Pour Israël, cette nuit a marqué un nouveau fond dans la manière dont il choisit d’affronter les opposants à sa politique intérieure et étrangère. Un pays qui ne laisse pas ses citoyens protester, manifester et demander justice, un pays occupé à inventer des tests de loyauté pour ses citoyens et à faire passer des lois pour limiter la liberté d’expression échoue encore une fois au véritable test en stoppant une flotte civile de protestation au prix d’une dizaine de vies humaines.

La flottille qui a quitté la Turquie, il y a quelques jours a réussi à provoquer même ma colère. Des centaines de militants pro-Hamas ont défié Israël, ouvertement et honteusement. Pas un mot contre le gouvernement du Hamas ; pas un mot sur Gila Salit, pas un mot sur le désir de paix. Mais, même si la flottille de Gaza est irritante et provocatrice, un Etat souverain ne peut traiter tout acte de protestation comme un acte terroriste qui doit se terminer en un bain de sang. Au lieu de se servir de cette flotte pour générer un débat interne sur l’efficacité de la politique de siège de Gaza et de ses implications morales et politiques pour Israël, tous les porte-parole du gouvernement ont choisi de s’intéresser en priorité à la poignée de militants sur les bateaux et à les affubler du titre de « menaces pour la sécurité d’Israël ». De là à un massacre inutile, le chemin était court.

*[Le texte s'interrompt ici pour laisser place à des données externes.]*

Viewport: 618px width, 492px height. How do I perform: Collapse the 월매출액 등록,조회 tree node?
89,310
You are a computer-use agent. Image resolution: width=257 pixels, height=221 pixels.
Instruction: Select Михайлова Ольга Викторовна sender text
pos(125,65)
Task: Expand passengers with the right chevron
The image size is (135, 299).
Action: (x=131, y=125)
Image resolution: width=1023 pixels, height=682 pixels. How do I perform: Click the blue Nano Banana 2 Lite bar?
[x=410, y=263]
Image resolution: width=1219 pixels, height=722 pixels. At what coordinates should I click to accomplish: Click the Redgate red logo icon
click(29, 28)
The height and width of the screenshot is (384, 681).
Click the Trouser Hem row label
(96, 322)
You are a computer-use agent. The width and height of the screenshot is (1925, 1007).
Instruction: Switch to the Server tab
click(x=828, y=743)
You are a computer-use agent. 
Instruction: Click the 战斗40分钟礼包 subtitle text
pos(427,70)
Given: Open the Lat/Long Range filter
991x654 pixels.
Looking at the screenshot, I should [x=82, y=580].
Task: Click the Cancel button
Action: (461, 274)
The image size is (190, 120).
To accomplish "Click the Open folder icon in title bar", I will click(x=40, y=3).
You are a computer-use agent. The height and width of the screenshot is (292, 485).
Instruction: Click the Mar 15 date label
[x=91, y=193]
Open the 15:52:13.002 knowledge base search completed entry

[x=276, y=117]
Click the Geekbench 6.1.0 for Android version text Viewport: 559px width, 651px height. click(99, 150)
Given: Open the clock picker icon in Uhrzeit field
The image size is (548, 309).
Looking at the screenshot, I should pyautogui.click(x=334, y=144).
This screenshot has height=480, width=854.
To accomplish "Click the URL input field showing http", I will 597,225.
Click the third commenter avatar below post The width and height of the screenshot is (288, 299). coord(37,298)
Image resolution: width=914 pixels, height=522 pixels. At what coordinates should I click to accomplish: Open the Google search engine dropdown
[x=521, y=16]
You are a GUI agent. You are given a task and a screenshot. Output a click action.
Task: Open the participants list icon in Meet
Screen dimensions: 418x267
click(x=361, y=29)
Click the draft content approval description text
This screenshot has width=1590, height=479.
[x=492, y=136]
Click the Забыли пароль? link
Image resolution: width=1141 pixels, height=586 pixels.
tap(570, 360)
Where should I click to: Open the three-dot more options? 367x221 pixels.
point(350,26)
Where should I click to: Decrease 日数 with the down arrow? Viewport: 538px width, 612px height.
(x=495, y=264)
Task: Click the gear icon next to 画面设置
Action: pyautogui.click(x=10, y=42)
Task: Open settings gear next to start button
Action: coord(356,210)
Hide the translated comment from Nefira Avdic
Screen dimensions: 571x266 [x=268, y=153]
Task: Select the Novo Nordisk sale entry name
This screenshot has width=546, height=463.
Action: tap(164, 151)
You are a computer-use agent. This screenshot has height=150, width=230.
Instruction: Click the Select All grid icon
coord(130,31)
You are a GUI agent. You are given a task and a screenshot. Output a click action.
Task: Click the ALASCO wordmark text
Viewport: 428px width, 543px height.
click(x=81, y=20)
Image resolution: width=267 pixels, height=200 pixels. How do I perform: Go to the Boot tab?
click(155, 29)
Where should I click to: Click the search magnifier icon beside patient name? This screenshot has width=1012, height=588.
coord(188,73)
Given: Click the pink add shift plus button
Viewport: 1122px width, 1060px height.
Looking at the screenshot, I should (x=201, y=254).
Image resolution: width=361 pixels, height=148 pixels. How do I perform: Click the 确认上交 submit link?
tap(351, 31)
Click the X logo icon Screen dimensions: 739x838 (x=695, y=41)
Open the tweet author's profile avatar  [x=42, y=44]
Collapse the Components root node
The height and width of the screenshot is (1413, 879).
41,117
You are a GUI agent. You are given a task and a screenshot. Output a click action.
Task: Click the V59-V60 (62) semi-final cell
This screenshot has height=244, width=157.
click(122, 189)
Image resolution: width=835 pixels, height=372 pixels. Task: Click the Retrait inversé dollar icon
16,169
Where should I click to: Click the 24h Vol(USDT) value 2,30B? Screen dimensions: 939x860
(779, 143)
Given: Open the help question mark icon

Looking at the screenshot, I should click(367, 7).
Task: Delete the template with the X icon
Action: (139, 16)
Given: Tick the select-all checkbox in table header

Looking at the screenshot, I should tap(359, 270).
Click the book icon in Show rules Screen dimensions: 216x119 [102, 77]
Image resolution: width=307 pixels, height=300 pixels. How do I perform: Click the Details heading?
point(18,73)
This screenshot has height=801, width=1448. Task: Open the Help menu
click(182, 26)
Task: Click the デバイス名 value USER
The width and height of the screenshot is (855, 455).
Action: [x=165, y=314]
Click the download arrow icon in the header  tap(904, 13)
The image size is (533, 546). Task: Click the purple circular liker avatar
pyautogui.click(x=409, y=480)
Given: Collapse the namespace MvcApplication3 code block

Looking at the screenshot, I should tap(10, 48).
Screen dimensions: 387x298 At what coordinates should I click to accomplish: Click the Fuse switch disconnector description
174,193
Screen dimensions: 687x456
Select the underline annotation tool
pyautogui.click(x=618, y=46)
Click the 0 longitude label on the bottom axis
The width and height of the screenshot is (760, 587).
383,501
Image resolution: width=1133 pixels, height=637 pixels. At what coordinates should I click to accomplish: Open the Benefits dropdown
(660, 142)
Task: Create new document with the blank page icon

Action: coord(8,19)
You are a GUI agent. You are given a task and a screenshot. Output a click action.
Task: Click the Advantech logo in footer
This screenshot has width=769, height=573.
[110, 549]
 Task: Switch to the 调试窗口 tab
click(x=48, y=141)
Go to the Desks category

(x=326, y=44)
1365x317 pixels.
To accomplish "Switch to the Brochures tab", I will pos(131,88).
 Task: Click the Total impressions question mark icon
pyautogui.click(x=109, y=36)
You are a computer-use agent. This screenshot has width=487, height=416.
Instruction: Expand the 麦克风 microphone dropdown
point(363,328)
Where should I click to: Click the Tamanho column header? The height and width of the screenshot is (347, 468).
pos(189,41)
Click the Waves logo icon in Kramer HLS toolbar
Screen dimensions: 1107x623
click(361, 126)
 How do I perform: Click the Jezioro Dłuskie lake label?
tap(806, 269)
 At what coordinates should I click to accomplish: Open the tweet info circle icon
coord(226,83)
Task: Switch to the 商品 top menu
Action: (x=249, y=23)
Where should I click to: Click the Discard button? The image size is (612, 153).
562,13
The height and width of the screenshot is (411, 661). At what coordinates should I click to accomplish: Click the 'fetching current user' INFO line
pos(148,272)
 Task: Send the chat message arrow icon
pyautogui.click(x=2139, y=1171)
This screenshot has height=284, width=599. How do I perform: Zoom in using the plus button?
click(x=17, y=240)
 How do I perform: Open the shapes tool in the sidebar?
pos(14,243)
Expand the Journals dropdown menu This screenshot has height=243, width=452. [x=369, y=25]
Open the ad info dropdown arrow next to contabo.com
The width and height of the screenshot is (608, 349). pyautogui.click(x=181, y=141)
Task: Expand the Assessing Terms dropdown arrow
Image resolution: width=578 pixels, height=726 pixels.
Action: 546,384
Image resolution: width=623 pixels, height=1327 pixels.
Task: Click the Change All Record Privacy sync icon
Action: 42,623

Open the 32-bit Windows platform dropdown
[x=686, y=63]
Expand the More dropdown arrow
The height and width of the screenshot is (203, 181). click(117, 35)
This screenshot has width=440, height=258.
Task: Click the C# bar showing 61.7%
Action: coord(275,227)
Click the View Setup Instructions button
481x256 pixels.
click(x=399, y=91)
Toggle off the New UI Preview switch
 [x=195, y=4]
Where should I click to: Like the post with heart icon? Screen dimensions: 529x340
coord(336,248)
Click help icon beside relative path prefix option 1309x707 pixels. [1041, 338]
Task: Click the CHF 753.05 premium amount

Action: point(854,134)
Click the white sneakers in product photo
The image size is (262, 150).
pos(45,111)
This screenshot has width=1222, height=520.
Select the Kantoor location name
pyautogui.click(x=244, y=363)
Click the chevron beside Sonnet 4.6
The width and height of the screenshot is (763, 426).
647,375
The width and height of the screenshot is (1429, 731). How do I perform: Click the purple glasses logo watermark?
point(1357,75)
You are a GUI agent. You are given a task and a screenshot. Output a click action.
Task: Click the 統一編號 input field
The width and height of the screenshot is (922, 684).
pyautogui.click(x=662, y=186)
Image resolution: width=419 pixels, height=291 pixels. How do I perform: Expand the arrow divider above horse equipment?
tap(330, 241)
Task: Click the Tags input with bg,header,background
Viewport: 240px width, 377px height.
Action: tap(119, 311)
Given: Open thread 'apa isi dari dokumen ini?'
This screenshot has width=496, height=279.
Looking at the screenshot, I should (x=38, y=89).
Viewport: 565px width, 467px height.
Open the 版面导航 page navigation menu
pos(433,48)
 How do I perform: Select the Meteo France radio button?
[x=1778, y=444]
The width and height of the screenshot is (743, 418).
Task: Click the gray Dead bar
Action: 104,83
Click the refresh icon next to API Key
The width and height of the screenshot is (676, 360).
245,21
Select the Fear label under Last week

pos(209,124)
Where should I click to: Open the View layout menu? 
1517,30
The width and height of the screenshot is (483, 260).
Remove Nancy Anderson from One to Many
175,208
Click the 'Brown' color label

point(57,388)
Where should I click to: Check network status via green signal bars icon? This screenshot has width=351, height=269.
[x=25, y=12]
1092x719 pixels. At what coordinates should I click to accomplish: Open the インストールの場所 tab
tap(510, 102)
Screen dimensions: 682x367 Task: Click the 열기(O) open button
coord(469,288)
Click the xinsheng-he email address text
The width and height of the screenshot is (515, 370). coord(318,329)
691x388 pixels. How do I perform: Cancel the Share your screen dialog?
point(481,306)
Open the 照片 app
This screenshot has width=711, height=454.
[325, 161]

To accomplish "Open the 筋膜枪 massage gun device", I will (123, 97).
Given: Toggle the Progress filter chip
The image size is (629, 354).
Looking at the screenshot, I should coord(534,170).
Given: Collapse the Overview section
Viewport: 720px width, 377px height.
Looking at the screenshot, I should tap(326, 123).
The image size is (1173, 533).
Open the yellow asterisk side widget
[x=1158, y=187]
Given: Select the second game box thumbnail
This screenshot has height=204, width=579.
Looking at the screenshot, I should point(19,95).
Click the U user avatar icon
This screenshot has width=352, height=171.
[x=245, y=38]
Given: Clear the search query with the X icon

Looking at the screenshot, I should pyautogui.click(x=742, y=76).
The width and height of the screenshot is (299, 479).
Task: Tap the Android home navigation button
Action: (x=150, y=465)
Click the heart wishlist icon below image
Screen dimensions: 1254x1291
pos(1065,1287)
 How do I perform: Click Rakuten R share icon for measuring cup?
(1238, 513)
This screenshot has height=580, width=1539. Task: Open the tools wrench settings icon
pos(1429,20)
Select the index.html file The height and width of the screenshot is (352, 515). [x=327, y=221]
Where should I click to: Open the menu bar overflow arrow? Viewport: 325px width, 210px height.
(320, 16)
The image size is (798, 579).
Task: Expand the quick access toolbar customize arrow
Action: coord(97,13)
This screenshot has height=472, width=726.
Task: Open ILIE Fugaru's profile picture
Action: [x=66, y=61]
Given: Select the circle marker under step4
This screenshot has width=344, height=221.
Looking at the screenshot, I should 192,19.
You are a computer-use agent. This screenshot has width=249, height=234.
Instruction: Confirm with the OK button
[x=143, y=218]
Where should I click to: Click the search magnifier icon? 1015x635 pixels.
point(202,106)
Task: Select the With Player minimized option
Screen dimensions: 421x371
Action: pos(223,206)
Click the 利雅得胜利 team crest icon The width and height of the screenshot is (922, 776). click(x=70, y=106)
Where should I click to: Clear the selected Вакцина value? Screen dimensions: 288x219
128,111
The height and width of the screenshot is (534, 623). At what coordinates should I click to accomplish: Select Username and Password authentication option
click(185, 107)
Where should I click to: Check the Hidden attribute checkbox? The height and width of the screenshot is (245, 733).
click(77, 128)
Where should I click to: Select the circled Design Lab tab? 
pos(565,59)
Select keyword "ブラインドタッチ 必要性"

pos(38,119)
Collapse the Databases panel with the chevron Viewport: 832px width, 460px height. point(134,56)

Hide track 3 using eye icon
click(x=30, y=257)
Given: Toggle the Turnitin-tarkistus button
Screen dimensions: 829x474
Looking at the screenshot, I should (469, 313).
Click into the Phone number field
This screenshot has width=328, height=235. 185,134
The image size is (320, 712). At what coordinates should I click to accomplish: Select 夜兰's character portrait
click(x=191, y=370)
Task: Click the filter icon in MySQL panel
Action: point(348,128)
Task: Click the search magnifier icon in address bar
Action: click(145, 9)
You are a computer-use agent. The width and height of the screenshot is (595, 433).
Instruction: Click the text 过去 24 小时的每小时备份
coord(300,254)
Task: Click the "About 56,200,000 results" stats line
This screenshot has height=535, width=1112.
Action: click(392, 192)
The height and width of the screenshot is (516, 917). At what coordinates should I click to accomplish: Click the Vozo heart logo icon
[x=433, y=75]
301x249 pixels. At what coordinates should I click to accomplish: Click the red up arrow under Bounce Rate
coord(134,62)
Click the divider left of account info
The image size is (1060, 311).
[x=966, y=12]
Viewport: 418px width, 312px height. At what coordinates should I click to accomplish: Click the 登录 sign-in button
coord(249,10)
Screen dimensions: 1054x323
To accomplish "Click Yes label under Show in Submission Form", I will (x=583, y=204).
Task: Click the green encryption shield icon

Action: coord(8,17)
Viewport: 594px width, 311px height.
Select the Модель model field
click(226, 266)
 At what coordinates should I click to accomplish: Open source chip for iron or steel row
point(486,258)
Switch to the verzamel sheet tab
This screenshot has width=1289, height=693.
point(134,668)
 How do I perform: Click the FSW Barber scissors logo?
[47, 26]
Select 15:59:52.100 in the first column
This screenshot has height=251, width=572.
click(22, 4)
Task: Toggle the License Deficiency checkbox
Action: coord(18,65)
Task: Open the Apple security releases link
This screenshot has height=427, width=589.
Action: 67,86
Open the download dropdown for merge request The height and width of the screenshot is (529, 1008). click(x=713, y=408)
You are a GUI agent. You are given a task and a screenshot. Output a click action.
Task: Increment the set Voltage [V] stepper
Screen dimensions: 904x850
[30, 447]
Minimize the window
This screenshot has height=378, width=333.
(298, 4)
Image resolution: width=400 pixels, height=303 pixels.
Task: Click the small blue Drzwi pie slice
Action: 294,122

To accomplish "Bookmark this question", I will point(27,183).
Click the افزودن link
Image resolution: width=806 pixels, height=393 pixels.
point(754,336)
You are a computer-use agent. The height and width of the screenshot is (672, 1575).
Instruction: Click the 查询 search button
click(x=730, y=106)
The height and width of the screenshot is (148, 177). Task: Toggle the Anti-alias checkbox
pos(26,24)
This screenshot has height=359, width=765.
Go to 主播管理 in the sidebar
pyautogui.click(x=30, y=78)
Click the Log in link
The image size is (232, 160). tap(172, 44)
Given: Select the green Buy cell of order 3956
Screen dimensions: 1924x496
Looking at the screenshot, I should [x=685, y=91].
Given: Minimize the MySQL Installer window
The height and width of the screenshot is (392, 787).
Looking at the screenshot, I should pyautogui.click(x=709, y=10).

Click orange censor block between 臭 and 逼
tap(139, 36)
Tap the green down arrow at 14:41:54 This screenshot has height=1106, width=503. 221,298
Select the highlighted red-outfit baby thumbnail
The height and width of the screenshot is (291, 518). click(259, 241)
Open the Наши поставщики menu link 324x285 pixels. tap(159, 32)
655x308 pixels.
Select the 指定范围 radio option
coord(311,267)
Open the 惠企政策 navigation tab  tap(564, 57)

Ce n’est pas de la faute des soldats ni des officiers, ni de celle des chefs de Tsahal. C’est toute la société israélienne qui est responsable des résultats macabres de l’assaut. La radicalisation de la société israélienne a porté ses fruits. Le message envoyé aux soldats et aux policiers est en train de se cristalliser : quand des Arabes sont impliqués, le doigt sur la détente est léger. La détermination aborde le bateau, la sensibilité reste à l’eau.

Mais n’ayez crainte, la machine de propagande israélienne s’est mise en branle, et au bout de quelques heures seulement, chaque Israélien racontera comment des hélicoptères du Hamas se sont emparés d’un bateau plein d’immigrants illégaux juifs et tiré dans tous les sens. Avec l’aide de nos mécanismes de refoulement et les encouragements des porte-parole de l’armée, nous nous dissocierons encore une fois de la réalité et du monde qui nous entoure, et fabriquerons notre propre scénario qui racontera que, comme toujours, nous sommes les victimes et le monde entier est contre nous. L’issue de l’assaut de cette nuit sera-t-elle un commission d’enquête ? Aucune chance.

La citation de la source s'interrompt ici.